**Task prompt**
Rescale the entries from the line with "各コース・授業料 (197, 1808)" up to and including the line with "高校生コース (554, 96)" by writing out each of those lines again, with its request, and multiplying both pixel coordinates in each answer by 1.45. Round each result to a whole number, rounding halves up.

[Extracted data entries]

● ● ●

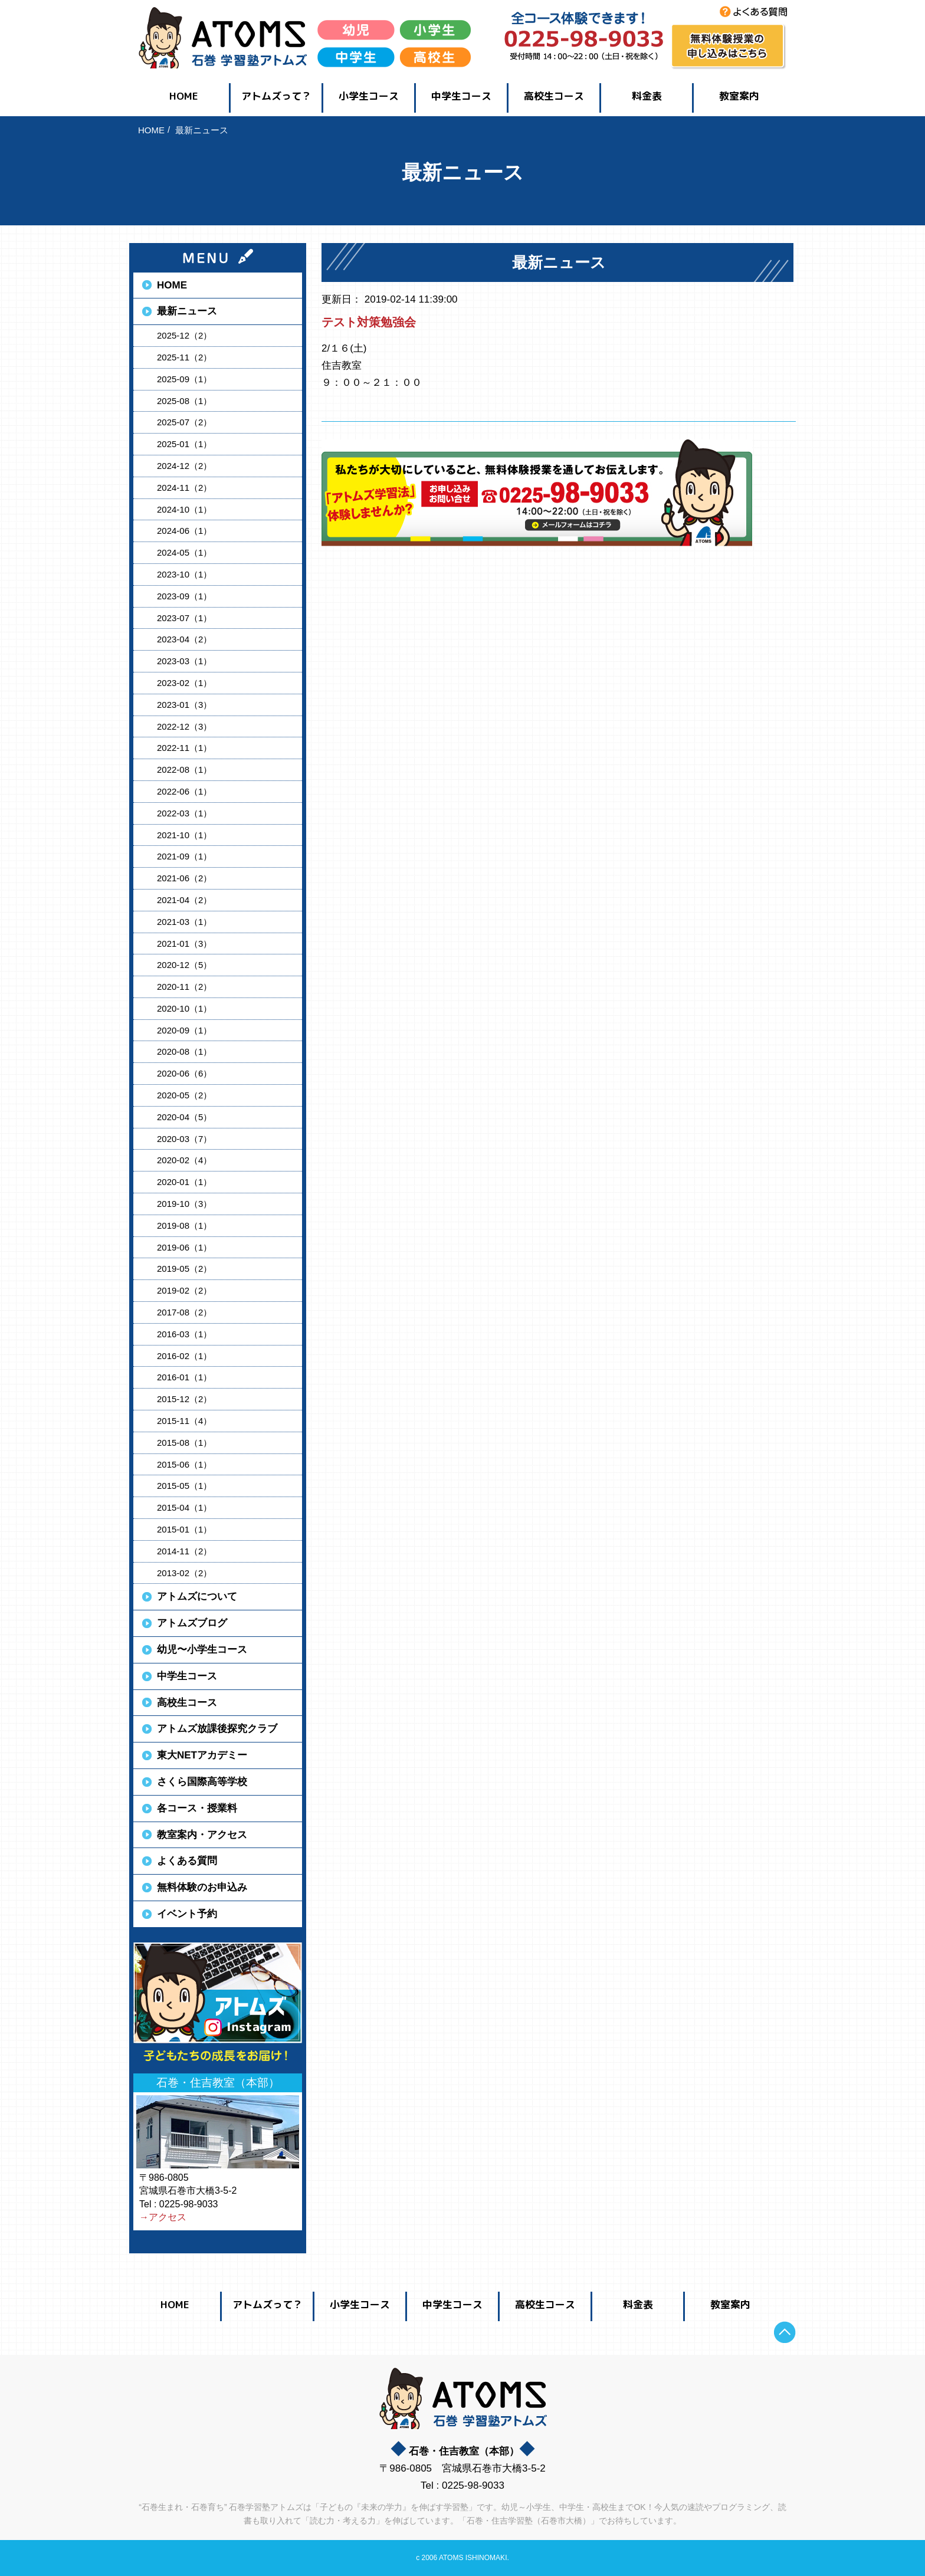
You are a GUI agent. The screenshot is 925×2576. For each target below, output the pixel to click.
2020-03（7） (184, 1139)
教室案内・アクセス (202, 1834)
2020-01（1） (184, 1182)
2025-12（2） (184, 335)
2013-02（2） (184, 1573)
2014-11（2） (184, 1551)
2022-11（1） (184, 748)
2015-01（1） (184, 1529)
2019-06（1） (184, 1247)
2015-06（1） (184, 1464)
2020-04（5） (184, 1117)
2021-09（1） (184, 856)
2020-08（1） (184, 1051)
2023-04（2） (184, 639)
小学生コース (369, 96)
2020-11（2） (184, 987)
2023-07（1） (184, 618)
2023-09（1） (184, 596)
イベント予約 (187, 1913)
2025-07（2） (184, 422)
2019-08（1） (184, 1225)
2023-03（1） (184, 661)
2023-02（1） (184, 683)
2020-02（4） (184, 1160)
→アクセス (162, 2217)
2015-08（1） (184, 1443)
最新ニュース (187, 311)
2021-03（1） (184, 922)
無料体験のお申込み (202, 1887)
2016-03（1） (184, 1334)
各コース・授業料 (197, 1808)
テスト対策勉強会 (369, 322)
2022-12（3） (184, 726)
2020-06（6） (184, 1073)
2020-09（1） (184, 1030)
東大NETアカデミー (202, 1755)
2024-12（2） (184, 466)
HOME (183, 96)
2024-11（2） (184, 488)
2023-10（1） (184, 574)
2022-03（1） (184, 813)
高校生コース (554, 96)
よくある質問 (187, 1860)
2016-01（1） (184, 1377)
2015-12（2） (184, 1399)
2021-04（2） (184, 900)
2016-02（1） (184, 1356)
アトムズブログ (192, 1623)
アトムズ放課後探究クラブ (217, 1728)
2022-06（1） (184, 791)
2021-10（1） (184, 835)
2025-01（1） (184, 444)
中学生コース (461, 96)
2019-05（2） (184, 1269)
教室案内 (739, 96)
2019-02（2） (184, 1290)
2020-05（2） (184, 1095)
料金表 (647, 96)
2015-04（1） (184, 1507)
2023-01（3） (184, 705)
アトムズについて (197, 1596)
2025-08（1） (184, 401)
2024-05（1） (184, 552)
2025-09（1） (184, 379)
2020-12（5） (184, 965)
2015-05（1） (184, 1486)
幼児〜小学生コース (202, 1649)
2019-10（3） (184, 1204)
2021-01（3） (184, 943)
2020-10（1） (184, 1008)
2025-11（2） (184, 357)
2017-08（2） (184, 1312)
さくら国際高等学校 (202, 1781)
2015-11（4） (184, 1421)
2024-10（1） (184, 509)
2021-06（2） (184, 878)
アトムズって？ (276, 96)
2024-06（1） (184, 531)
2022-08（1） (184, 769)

● ● ●

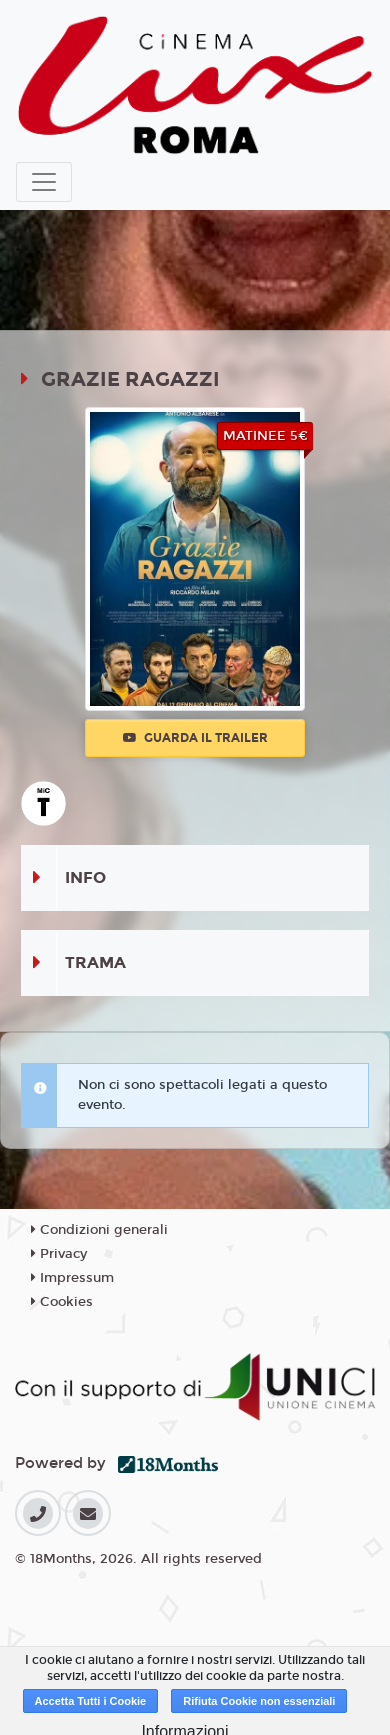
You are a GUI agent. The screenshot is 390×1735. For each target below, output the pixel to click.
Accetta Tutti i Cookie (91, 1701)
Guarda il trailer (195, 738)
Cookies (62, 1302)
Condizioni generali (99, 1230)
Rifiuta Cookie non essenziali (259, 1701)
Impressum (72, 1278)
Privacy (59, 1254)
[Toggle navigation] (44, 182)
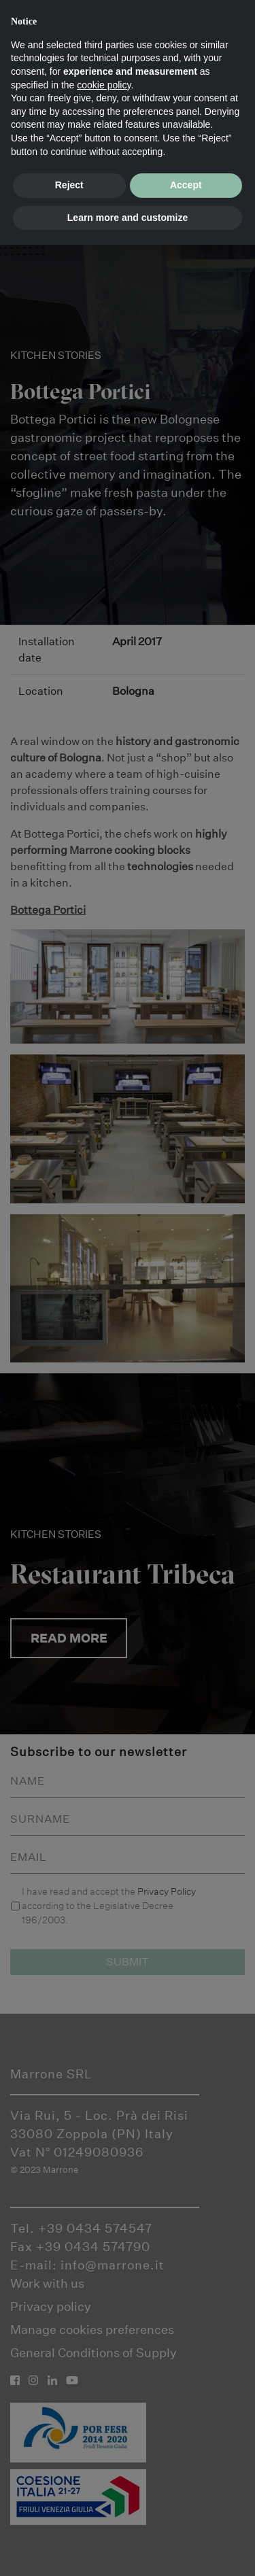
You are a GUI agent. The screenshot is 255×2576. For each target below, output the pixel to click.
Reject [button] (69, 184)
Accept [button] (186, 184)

● ● ●

**Exercise solution**
各コース・授業料 (286, 2622)
テスト対策勉強会 (535, 467)
2022-12（3） (267, 1053)
2020-06（6） (267, 1556)
2020-09（1） (267, 1494)
東大NETアカデミー (293, 2545)
2024-12（2） (267, 676)
HOME (265, 139)
2024-11（2） (267, 708)
2023-10（1） (267, 832)
2022-03（1） (267, 1179)
高校生コース (803, 139)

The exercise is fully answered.